INSTRUCTIONS TO FOLLOW
Wherever the string "computer" shows up in the material below, copy that line.

DATASET RECORDS
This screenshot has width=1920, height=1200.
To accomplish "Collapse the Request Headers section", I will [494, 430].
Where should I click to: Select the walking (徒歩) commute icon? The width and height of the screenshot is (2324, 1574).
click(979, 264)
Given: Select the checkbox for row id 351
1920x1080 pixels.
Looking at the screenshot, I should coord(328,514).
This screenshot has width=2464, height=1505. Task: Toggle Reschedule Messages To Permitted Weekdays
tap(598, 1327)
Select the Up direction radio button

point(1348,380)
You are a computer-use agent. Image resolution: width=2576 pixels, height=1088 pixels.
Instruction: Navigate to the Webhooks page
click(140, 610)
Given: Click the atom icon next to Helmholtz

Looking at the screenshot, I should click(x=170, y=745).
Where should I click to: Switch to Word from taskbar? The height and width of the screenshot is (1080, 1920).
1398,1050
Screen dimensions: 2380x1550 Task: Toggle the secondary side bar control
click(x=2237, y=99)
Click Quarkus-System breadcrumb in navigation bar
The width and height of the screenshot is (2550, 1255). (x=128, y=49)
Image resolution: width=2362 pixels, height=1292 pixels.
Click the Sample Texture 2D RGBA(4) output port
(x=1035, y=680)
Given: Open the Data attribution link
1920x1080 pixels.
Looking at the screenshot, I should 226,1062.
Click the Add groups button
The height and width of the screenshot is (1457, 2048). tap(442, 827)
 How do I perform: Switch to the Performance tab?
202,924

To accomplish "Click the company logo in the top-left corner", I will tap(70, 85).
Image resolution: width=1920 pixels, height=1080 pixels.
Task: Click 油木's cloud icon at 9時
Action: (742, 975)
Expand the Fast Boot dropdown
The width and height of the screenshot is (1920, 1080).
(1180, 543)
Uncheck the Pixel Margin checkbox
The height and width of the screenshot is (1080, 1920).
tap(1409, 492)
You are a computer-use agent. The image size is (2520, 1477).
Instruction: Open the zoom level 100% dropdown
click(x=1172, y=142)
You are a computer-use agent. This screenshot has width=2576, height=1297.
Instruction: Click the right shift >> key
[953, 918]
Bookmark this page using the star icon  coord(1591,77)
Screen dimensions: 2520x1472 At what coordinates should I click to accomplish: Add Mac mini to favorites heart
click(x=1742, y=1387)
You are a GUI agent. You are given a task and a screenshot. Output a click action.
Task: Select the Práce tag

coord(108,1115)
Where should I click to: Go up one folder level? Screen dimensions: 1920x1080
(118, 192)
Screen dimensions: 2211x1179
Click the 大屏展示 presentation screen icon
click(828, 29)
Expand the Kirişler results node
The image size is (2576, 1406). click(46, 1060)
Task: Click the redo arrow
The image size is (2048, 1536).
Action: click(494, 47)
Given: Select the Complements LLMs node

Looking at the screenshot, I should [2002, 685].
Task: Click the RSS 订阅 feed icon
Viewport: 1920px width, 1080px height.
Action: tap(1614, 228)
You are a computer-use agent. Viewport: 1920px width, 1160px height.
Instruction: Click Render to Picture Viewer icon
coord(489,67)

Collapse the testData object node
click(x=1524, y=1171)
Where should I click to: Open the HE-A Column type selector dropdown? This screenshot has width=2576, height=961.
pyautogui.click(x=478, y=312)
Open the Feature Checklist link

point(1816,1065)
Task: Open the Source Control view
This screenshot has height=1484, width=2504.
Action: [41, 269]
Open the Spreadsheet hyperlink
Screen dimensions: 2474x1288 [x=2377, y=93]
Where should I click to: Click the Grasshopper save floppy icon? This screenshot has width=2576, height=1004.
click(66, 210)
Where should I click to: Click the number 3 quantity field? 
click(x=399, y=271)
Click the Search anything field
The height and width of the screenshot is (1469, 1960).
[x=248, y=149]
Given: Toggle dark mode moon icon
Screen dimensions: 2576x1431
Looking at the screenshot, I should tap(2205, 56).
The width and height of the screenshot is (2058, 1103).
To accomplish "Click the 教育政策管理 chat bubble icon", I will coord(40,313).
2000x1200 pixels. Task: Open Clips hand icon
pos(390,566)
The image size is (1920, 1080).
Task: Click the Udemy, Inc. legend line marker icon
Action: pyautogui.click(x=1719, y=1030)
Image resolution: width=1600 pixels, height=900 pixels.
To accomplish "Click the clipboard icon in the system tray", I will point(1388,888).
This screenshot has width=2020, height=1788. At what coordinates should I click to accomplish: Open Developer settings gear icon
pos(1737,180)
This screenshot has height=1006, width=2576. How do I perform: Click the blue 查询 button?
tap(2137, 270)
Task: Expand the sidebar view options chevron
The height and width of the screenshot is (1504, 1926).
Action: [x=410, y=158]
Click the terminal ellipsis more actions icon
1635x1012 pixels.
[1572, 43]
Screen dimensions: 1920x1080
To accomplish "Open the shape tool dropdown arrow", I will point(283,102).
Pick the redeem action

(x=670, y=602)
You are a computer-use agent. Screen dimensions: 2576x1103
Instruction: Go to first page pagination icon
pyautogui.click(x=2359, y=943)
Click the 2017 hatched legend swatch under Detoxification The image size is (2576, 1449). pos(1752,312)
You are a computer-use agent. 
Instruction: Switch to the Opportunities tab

RESPONSE TO THIS EXERCISE
You are a computer-use agent. Image resolution: width=2576 pixels, height=1088 pixels.
You are a computer-use agent. The image size is (2520, 1477).
You are a computer-use agent. This screenshot has width=2576, height=1297.
You are a computer-use agent. Viewport: 1920px width, 1160px height.
You are a computer-use agent. Screen dimensions: 2576x1103
You are a computer-use agent. 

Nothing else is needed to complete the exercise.